Public university in Negros Occidental, Philippines

Central Philippines State University (CPSU; Pamantasang Pampamahalaan ng Gitnang Pilipinas ) is a public higher education institution in the Philippines. Its main campus is located in Kabankalan, Negros Occidental, and has nine other satellite campuses in different cities and municipalities in the province.

==History==
CPSU started as Negros Occidental Agricultural School (NONAS) and was dubbed as the 1st Agricultural Institution in the country established by a Filipino Superintendent named Jose F. Crisanto immediately after World War II in 1946.

The institution was converted to Negros Occidental Agricultural College (NOAC) by virtue of Presidential Authority on September 6, 1977. NOAC then was converted into state college known as the Negros State College of Agriculture (NSCA) by virtue of R.A. 9141 date July 3, 2001.

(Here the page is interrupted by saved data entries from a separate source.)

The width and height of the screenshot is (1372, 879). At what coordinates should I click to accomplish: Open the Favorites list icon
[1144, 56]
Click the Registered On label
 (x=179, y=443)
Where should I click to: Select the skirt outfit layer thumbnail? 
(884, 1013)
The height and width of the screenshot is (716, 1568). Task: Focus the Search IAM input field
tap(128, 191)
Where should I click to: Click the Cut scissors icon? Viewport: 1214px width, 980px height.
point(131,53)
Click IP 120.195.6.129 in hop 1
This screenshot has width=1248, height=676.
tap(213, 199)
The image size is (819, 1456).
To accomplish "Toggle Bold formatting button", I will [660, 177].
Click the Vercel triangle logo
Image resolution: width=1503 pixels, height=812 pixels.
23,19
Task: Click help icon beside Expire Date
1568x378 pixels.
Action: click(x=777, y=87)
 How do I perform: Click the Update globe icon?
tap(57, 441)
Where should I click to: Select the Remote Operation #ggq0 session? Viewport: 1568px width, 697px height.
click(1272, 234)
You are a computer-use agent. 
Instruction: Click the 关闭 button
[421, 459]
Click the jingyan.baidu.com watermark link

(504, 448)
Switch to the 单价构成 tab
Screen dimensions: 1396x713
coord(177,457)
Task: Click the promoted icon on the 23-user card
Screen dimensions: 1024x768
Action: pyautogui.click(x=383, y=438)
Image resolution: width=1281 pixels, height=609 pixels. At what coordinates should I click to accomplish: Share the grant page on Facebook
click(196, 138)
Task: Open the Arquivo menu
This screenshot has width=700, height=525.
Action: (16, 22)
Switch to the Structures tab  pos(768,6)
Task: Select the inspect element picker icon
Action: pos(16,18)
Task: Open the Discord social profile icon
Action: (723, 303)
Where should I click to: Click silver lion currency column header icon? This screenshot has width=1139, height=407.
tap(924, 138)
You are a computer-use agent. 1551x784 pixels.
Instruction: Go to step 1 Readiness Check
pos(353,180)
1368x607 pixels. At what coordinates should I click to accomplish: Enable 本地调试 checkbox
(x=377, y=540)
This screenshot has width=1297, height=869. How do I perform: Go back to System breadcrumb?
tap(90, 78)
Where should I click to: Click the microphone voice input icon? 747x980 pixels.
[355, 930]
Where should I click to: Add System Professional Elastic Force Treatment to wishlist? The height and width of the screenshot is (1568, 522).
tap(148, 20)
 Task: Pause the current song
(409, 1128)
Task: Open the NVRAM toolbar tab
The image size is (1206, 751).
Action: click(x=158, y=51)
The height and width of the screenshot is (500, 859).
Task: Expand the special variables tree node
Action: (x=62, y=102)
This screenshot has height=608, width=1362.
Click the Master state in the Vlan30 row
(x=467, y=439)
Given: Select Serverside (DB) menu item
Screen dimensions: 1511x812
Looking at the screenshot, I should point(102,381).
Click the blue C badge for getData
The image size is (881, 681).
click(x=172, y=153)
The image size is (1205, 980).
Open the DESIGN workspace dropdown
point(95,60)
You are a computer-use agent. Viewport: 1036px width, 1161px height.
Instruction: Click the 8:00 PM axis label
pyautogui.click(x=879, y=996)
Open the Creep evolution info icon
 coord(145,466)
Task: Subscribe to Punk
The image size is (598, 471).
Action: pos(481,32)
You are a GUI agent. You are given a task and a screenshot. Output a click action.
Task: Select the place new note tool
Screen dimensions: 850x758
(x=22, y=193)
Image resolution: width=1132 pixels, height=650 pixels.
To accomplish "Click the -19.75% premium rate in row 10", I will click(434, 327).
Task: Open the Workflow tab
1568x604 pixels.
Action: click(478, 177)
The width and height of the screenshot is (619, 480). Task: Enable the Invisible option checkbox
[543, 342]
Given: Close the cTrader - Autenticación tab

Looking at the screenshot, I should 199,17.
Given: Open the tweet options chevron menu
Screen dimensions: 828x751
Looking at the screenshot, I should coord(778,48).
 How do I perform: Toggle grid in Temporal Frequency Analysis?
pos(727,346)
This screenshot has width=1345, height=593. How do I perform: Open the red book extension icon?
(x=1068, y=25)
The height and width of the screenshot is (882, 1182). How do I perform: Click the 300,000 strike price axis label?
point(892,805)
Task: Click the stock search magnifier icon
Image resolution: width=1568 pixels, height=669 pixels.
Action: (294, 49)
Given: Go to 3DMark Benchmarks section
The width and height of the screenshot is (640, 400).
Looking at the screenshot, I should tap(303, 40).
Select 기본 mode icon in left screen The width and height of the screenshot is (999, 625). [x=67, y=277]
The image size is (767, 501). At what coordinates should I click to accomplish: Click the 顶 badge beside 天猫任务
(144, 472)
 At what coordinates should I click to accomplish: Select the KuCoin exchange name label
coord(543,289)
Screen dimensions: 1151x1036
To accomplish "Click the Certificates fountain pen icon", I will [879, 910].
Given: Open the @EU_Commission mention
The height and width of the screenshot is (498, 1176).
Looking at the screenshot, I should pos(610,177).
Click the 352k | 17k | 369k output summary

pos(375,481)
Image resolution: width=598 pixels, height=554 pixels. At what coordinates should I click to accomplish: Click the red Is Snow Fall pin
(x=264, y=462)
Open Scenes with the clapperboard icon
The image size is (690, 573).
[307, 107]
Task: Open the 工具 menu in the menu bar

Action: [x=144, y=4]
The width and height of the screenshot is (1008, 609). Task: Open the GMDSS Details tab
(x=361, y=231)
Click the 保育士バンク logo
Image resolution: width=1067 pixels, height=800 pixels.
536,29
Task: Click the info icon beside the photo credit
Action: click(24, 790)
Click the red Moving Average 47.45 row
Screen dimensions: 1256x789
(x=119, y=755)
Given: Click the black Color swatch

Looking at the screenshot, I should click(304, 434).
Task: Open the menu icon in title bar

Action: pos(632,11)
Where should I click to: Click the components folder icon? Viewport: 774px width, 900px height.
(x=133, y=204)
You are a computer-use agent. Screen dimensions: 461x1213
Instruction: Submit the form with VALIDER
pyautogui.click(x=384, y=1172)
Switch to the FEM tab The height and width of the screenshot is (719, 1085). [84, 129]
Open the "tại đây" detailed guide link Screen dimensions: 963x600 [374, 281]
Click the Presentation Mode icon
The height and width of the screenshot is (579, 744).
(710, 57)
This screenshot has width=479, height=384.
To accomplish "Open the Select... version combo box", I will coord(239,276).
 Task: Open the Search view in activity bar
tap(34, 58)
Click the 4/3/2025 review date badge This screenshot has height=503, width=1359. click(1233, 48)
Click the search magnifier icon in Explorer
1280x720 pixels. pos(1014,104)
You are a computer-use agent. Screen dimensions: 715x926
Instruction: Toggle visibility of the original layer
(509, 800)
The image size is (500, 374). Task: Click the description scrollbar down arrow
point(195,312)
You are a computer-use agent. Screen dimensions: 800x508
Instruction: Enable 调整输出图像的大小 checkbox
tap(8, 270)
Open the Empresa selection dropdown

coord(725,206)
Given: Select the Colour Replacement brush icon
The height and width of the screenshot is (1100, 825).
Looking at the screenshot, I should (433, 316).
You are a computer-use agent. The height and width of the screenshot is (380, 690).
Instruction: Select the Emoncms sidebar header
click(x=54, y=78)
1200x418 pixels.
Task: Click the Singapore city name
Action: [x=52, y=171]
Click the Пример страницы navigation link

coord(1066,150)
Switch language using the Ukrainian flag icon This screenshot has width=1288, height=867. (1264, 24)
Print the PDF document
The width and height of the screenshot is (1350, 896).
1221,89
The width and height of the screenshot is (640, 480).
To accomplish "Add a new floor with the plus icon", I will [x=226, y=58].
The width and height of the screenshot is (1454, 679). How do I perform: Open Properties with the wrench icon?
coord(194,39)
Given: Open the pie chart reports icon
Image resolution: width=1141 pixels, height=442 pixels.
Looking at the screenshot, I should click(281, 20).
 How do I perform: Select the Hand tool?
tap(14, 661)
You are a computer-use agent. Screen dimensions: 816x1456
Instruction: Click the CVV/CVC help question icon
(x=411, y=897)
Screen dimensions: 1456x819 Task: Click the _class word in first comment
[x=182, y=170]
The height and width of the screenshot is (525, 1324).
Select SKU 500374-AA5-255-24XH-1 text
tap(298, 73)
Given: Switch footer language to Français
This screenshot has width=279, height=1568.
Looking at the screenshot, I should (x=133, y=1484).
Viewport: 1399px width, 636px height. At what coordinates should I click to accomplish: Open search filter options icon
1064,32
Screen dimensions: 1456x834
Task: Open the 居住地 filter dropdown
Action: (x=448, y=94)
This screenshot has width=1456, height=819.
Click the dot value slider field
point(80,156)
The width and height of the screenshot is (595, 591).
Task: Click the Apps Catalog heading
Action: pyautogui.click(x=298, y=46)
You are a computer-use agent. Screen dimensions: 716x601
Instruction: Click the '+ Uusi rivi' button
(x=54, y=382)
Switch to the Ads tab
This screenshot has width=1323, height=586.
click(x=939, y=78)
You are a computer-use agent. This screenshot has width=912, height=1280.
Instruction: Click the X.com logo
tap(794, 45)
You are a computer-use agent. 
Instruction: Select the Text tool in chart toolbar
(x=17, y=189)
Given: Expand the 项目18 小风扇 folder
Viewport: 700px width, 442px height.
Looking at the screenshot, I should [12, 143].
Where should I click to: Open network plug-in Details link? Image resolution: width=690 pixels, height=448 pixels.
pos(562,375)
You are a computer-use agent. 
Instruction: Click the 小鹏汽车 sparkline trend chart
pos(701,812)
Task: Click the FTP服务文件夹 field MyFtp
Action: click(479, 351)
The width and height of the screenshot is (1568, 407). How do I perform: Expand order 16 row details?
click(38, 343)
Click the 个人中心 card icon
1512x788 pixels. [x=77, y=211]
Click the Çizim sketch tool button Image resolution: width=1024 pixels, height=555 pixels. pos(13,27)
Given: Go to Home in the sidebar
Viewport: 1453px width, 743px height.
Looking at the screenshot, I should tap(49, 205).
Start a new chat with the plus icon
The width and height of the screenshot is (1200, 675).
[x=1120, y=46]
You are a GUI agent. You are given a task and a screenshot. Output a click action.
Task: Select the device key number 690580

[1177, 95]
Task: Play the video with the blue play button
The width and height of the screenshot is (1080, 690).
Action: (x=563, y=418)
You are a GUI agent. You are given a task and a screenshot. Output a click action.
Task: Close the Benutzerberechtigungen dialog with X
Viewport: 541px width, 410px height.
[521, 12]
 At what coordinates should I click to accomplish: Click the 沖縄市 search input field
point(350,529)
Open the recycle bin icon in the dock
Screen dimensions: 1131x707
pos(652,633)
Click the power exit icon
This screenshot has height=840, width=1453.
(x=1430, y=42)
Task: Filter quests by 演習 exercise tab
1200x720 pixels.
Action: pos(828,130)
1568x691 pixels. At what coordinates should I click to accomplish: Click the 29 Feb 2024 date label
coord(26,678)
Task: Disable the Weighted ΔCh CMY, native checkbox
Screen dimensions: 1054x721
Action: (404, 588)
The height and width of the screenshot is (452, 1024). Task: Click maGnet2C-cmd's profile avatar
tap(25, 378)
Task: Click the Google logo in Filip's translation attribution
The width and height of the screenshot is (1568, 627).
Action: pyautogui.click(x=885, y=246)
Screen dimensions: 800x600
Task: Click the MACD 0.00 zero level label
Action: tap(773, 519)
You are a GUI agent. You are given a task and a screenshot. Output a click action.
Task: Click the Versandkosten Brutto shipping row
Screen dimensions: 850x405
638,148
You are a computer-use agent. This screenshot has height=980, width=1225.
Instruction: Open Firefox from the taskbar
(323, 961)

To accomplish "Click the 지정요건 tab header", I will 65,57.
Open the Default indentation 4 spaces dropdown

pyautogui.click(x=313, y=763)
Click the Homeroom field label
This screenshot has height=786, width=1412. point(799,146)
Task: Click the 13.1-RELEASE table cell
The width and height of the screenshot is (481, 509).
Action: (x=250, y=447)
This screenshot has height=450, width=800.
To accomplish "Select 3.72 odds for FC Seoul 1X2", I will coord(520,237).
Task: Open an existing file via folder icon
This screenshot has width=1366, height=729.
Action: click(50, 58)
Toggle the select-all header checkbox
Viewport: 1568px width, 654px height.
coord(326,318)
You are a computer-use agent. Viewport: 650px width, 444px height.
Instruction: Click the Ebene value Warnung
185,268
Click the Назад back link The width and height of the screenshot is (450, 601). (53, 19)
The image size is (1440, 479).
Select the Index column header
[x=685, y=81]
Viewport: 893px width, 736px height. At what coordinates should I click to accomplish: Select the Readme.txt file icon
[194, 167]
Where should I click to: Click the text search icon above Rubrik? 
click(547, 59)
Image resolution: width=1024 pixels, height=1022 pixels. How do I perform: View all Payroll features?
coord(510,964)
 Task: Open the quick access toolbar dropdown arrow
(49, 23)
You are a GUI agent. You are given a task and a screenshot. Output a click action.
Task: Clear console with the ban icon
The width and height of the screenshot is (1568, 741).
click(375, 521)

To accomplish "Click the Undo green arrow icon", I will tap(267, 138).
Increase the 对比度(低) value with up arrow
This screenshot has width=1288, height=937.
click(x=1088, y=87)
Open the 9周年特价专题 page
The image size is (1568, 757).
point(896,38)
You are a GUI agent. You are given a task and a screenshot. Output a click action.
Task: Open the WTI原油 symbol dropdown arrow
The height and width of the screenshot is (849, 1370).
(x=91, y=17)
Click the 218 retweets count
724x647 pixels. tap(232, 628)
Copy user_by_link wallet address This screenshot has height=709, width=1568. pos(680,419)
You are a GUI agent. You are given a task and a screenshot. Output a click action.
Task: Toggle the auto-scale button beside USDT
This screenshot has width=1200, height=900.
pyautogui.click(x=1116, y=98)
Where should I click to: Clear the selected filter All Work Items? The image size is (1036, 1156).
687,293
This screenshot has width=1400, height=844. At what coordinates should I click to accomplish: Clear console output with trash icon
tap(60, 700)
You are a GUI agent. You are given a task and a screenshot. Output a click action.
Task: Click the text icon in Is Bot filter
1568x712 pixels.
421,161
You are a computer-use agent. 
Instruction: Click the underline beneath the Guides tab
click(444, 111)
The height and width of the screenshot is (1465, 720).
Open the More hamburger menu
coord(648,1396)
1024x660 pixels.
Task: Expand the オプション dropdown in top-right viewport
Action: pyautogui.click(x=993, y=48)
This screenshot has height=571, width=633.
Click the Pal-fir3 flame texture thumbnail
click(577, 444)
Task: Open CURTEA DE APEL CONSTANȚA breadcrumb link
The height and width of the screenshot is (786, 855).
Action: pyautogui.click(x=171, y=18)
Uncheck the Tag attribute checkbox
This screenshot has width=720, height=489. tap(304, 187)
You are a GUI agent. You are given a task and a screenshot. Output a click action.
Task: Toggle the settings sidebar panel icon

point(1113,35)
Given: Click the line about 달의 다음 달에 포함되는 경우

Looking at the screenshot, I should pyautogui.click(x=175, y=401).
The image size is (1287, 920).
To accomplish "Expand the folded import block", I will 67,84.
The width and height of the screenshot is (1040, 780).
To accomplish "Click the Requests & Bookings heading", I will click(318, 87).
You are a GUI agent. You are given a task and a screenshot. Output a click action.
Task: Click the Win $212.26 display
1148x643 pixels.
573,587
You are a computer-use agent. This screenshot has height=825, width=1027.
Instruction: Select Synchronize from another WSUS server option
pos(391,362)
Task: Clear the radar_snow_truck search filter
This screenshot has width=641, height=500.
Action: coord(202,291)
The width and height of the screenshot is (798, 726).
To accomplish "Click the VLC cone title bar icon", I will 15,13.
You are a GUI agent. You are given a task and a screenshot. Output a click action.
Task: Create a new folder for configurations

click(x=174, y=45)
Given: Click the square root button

By virtue of the Republic Act (R.A.) 10228, NSCA was converted to Central Philippines State University in 2012.

==Academics==
CPSU has seven colleges:
- College of Agriculture and Forestry
- College of Teacher Education
- College of Arts and Sciences
- College of Hospitality Management
- College of Engineering
- College of Computer Studies
- College of Criminal Justice Education

The university also offers graduate studies leading to a master's degree and a doctorate degree.